A «IRRELEVÂNCIA» DE DEUS

A história do pecado original, narrada no livro bíblico do Génesis, apesar de ter alguns milhares de anos e de ser comum a culturas extrabíblicas de outras latitudes e tempos, é de uma actualidade espantosa. Em resumo, este texto pretende ilustrar que o pecado – de Adão, de Eva, de cada um de nós – é a opção fundamental pela autonomização em relação a Deus. A serpente insinuou que se comessem da árvore proibida «seriam como Deus».
Este processo de autonomização ou de emancipação de Deus tornou-se um dado cultural irreversível com o modernismo, através da adopção do paradigma científico e da secularização. Foi aprofundado pelos filósofos, nomeadamente pelo alemão Nietzsche, que proclamou a morte de Deus com o intuito de resgatar o Homem. O pós-modernismo foi mais além, e simplesmente empurrou Deus para fora da vida, tornando a questão religiosa irrelevante.
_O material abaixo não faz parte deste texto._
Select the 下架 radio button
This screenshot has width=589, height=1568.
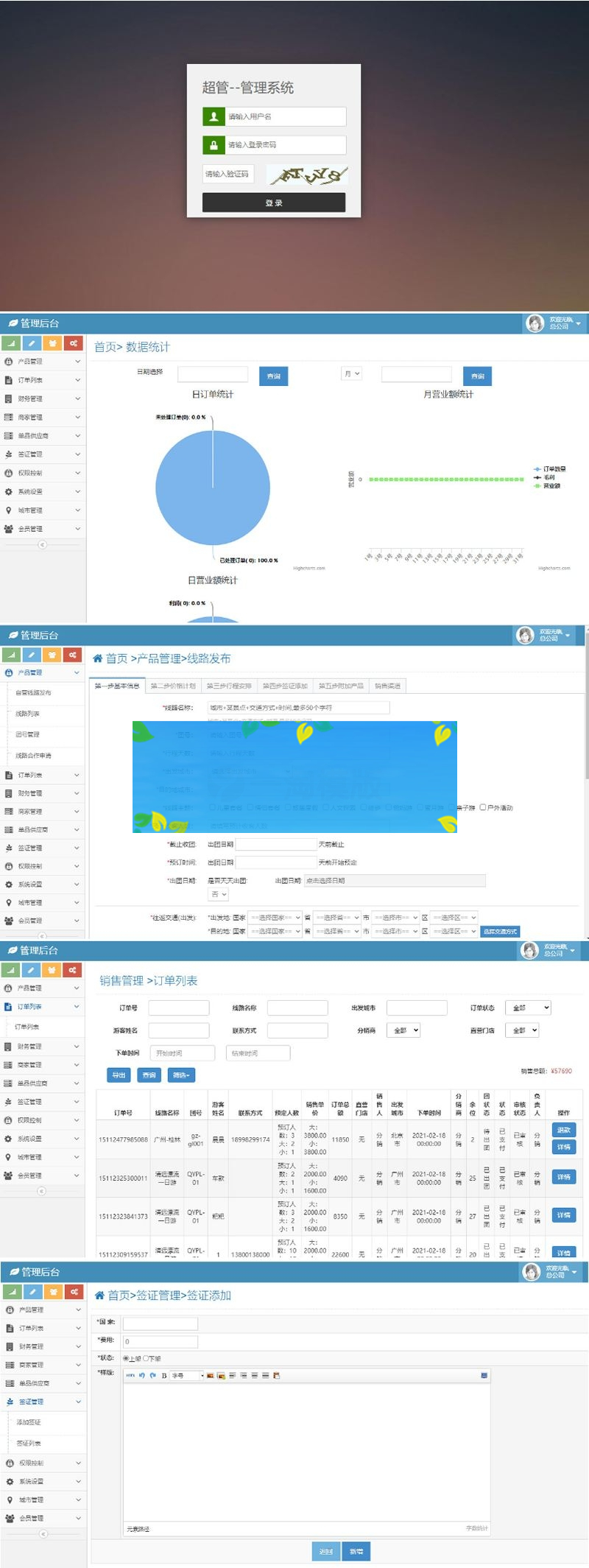(146, 1358)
Os resultados práticos deste humanismo sem Deus são demolidores. Foi neste caldo filosófico-humanístico fechado que se cozinharam as maiores atrocidades contra a humanidade, através de guerras devastadoras e de regimes despóticos. É o que dá viver sem referências para além do próprio ego.
A descristianização acelerada da Europa tem as suas raízes neste agnosticismo prático e indiferente. O pensamento dominante ignora pura e simplesmente as raízes cristãs da cultura europeia, como se viu no projecto constitucional. Como resultado, a Europa está cada vez mais a-cristã. O que não quer dizer que seja a-religiosa.
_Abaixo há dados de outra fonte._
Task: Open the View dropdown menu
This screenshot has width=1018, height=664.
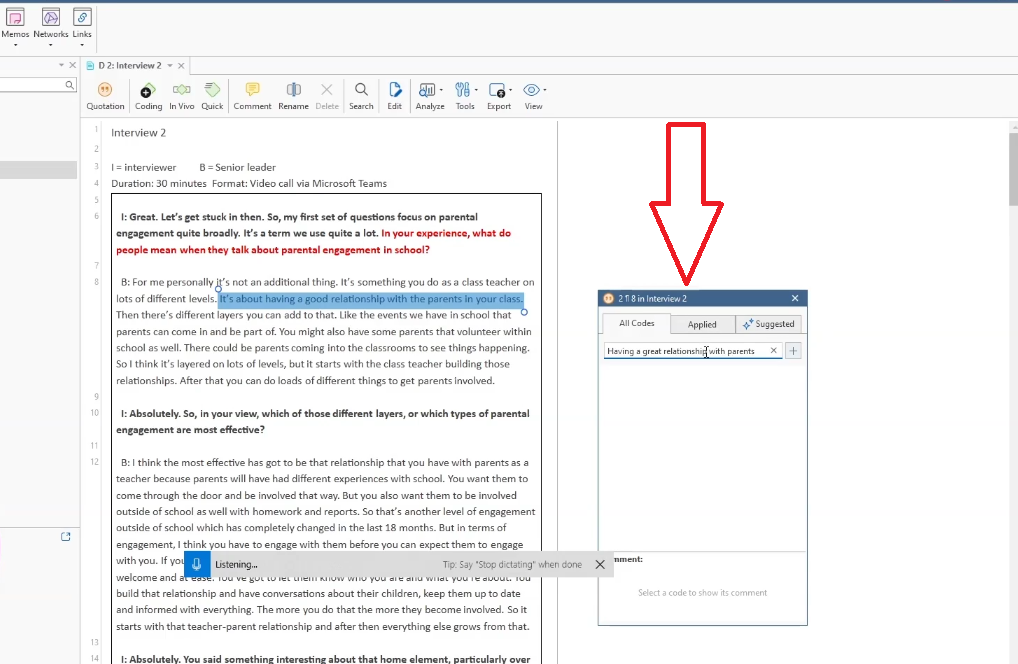Action: (x=534, y=95)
É evidente que o genoma humano tem em si um marcador divino. A antropologia e a etnologia testemunham-no. Podemos chamar-lhe sede de Deus, de felicidade, de amor, de transcendente, de infinito, de auto-superação, um desejo, um vazio, uma angústia... Por isso, a indiferença em relação à prática cristã está a ser substituída por uma religiosidade à medida colhida no mercado de abastecimento do religioso. O consumismo é também uma maneira de satisfazer esta sede de algo mais que trazemos dentro de nós e que não sabemos – ou queremos – nomear.
Como pode a Igreja testemunhar e anunciar o Evangelho de Jesus nesta Europa indiferente à questão de Deus? O Papa Bento XVI escreveu na introdução da encíclica «Deus é Amor»: «No início do ser cristão, não há uma decisão ética ou uma grande ideia, mas o encontro com um acontecimento, com uma Pessoa que dá à vida um novo horizonte e, desta forma, o rumo decisivo.» Este é um ponto de partida importante para esta reflexão.
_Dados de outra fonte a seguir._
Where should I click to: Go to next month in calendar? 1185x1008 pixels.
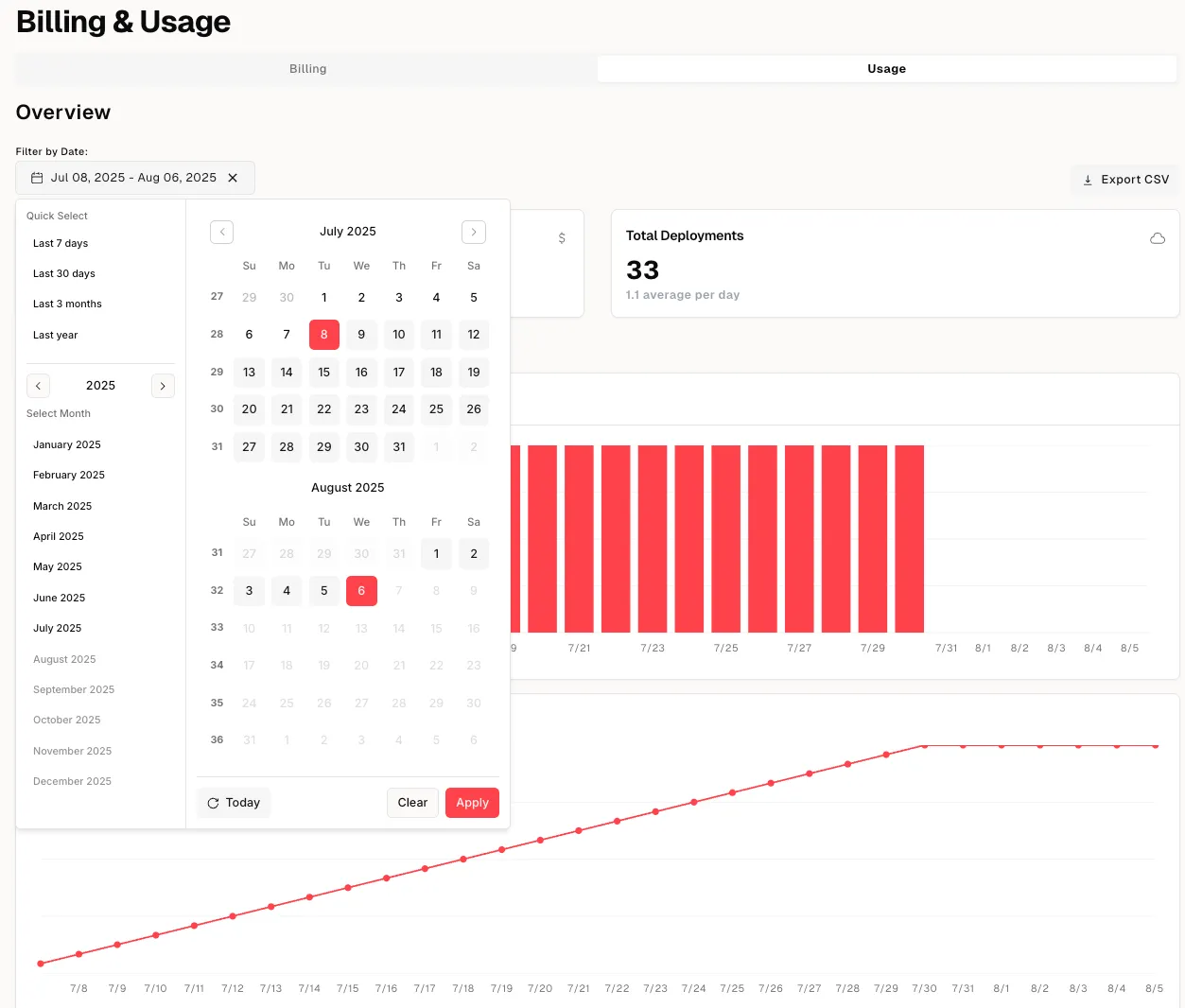pos(474,232)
Para falar de Deus hoje, para dar corpo à nova evangelização preconizada por João Paulo II para devolver a Europa às suas raízes cristãs, a Igreja tem de se tornar cada vez mais um espaço de encontro com o Senhor Jesus vivo e ressuscitado na comunidade que se reúne em seu nome para anunciar a Boa-Nova através de uma práxis do amor. Um espaço de encontro que passa por um estilo de vida eclesial mais simples, humilde, místico-contemplativo e dialogante – na Igreja não há democracia, mas discernimento comunitário –; por liturgias mais inculturadas, com gestos e linguagens significativos e acessíveis às pessoas de hoje; por uma Igreja cada vez mais situada na periferia, para se dedicar às pessoas que vivem nas margens da globalização. É nelas que Jesus continua a sua paixão e é através delas que Ele também se encontra. A presença real do Jesus da vida vai para além das espécies eucarísticas. Jesus está presente realmente nos pobres, nos pequeninos, nos descartados pelo neoliberalismo, nos que não contam. É este é o roteiro que as Igrejas da Europa têm de seguir para tornarem Deus relevante no contexto sociocultural contemporâneo.